**Extracted records:**
-=-=-=-=-

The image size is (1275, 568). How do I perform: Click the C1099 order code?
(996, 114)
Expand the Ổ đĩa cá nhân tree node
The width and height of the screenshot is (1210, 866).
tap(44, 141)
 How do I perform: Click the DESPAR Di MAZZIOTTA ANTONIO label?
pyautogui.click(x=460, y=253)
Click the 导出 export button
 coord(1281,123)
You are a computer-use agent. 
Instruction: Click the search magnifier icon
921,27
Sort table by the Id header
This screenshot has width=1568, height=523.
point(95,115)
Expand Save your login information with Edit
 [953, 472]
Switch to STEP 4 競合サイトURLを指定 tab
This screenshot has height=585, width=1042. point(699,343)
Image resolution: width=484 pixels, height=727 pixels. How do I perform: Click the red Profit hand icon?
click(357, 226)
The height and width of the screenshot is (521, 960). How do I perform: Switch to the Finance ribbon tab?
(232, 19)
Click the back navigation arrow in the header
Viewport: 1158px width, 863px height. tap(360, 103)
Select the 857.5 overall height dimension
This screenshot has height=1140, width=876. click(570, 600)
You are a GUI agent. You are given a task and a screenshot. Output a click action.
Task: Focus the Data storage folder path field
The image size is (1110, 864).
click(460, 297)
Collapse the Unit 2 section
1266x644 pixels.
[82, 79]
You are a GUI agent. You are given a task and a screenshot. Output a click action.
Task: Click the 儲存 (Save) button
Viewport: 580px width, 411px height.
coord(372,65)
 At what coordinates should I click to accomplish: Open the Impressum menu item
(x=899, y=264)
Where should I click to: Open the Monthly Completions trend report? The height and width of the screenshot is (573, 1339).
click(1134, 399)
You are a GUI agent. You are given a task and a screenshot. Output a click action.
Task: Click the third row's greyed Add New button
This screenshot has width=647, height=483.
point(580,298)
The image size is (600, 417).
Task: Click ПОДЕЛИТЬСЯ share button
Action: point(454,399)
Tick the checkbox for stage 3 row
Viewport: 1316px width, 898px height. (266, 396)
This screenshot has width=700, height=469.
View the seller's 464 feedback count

-=-=-=-=-

**What to produce:** Reproduce exactly, please, only the lines from the start of the data above to the line that contains "Task: Click the third", with both ends kept.

**Response to this task:**
The image size is (1275, 568). How do I perform: Click the C1099 order code?
(996, 114)
Expand the Ổ đĩa cá nhân tree node
The width and height of the screenshot is (1210, 866).
tap(44, 141)
 How do I perform: Click the DESPAR Di MAZZIOTTA ANTONIO label?
pyautogui.click(x=460, y=253)
Click the 导出 export button
 coord(1281,123)
You are a computer-use agent. 
Instruction: Click the search magnifier icon
921,27
Sort table by the Id header
This screenshot has width=1568, height=523.
point(95,115)
Expand Save your login information with Edit
 [953, 472]
Switch to STEP 4 競合サイトURLを指定 tab
This screenshot has height=585, width=1042. point(699,343)
Image resolution: width=484 pixels, height=727 pixels. How do I perform: Click the red Profit hand icon?
click(357, 226)
The height and width of the screenshot is (521, 960). How do I perform: Switch to the Finance ribbon tab?
(232, 19)
Click the back navigation arrow in the header
Viewport: 1158px width, 863px height. tap(360, 103)
Select the 857.5 overall height dimension
This screenshot has height=1140, width=876. click(570, 600)
You are a GUI agent. You are given a task and a screenshot. Output a click action.
Task: Focus the Data storage folder path field
The image size is (1110, 864).
click(460, 297)
Collapse the Unit 2 section
1266x644 pixels.
[82, 79]
You are a GUI agent. You are given a task and a screenshot. Output a click action.
Task: Click the 儲存 (Save) button
Viewport: 580px width, 411px height.
coord(372,65)
 At what coordinates should I click to accomplish: Open the Impressum menu item
(x=899, y=264)
Where should I click to: Open the Monthly Completions trend report? The height and width of the screenshot is (573, 1339).
click(1134, 399)
You are a GUI agent. You are given a task and a screenshot. Output a click action.
Task: Click the third row's greyed Add New button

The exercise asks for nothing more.